The UK’s most senior gay police officer has signed a six-figure deal with publisher Simon Schuster to write his story about life at the highest levels of the Met.
Deputy Assistant Commissioner Brian Paddick, who recently retired from the force, claims that his boss Commissioner Ian Blair, knew within hours that officers had shot an innocent man at Stockwell tube station in July 2005.
Blair denies Paddick’s account of events, and relationships between them remain strained.
It was reported last week that at Paddick’s “farewell” meeting with his boss, Sir Ian insisted a member of staff remain in the room at all times, presumably as a witness.
A spokesman for the publisher said:
“Brian has left the force and has no restraint on what he can say apart from the libel laws. He’ll say exactly what he thinks about how the Met is run.”

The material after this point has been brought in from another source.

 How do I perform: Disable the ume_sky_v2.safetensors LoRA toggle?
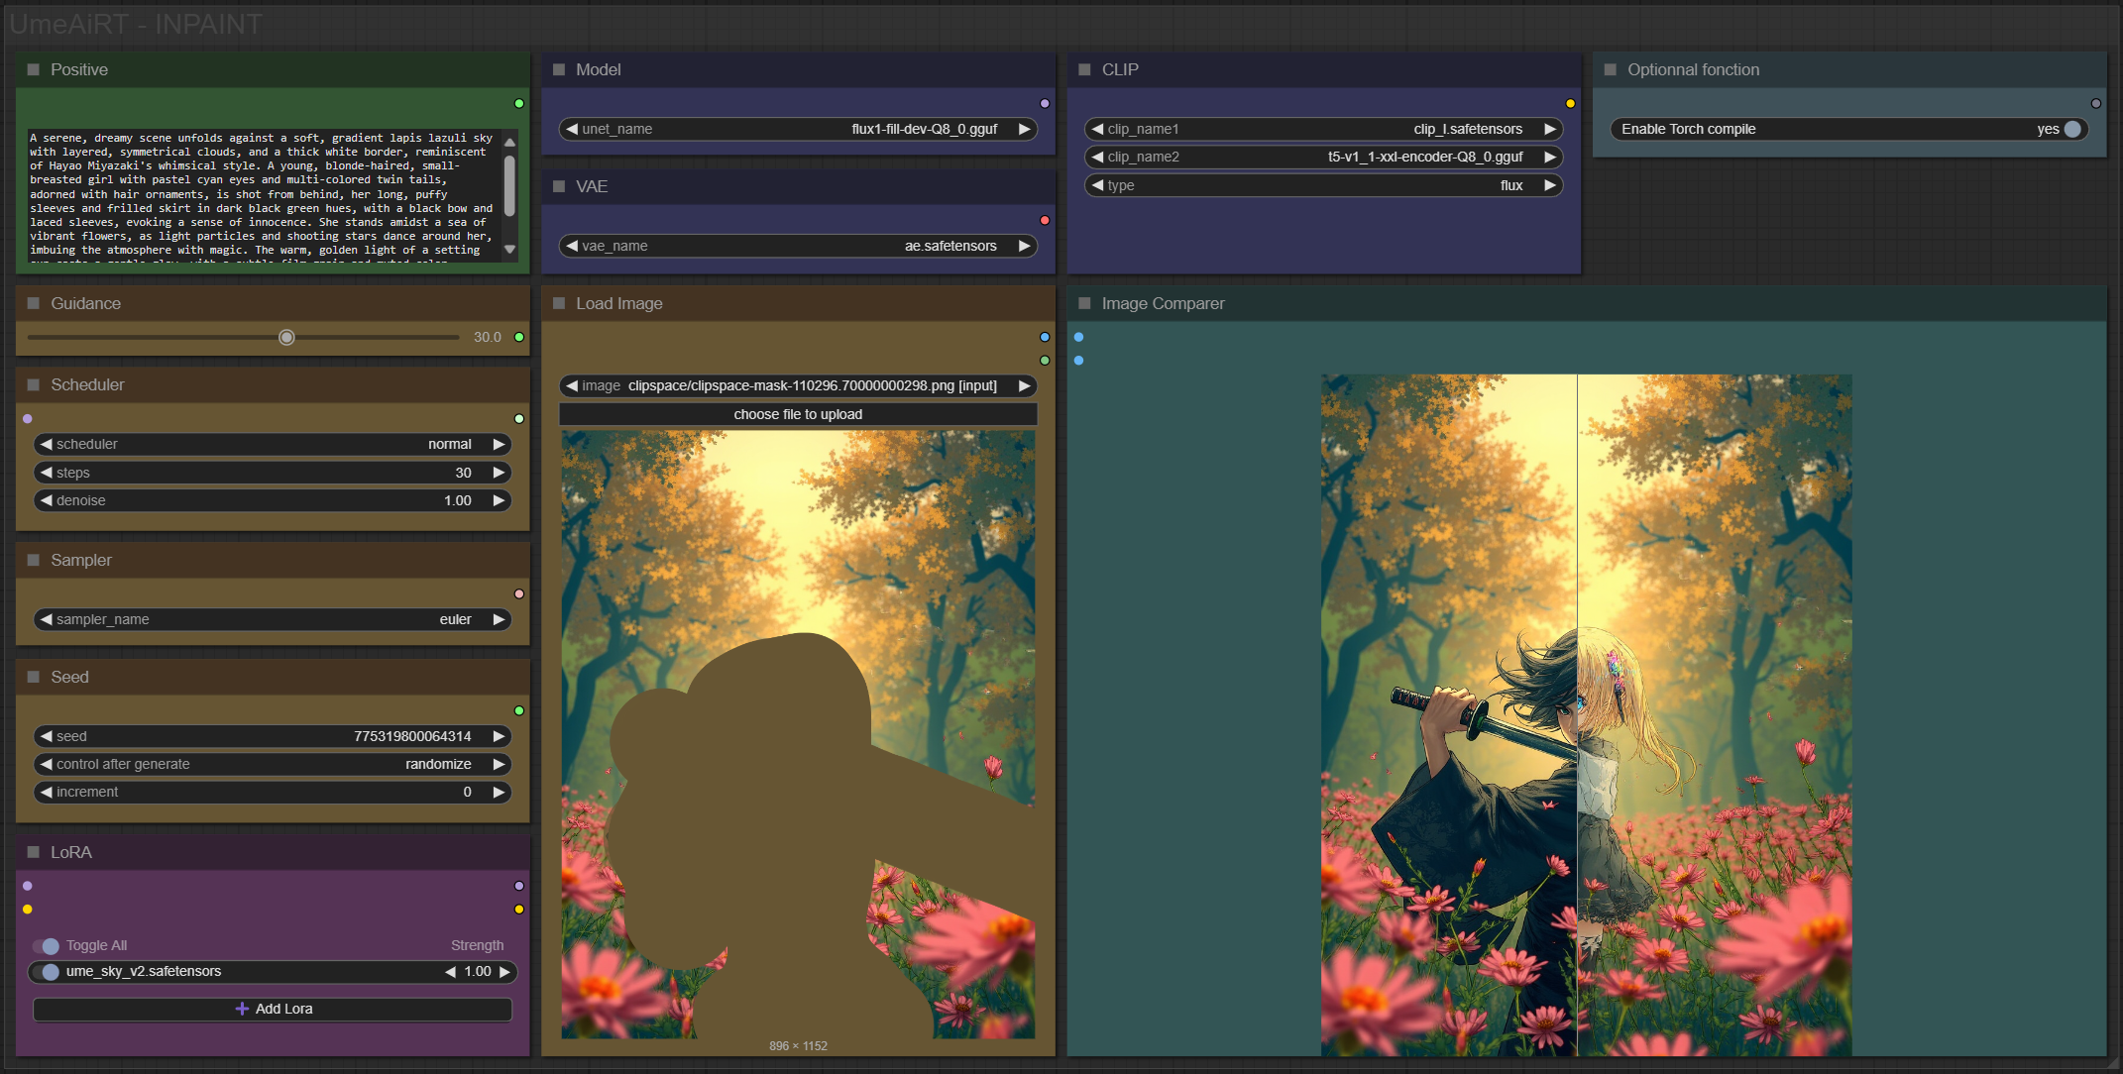pos(46,972)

In April Paddick, the most senior gay police officer in the UK, revealed he was to retire more than a year early.
It understood he asked to be allowed to stand down before the end of his current contract.
He left the force at the end of May. He has completed 30 years’ service and is entitled to a full pension.
Mr Paddick came to public prominence as borough commander of Lambeth, when his policy of targeting resources at class A drug dealers and taking a more relaxed approach to cannabis use caused right-wing outrage.
The policy was popular with locals, and his direct style of policing helped to foster a trust and respect with many who viewed the police with suspicion.
In 2002 a tabloid newspaper printed allegations from a former boyfriend that Mr Paddick had allowed cannabis to be smoked in his home.
No charges were ever brought against him and he was promoted.
Recently Mr Paddick has clashed with his boss, Metropolitan Police Commissioner Sir Ian Blair, over when the Met knew that they had shot an innocent man at Stockwell tube station on July 22nd 2005.
Sir Ian insists that he did not know Brazilian Jean Charles De Menezes was not a suicide bomber until the next day.
Mr Paddick gave evidence to an independent investigation that suspicions were raised almost immediately.
That inquiry is due to report later this year.
In June 2006 Mr Paddick was moved sideways by Sir Ian, and his career at the Met was not expected to develop beyond his current grade.
For all the controversy, Mr Paddick will be remembered for inspiring many other police men and women to be open about their sexuality.
Last year Mr Paddick refused to rule out standing as a candidate for Mayor of London. It is also thought he has been approached about TV and lecturing work after he leaves the Met.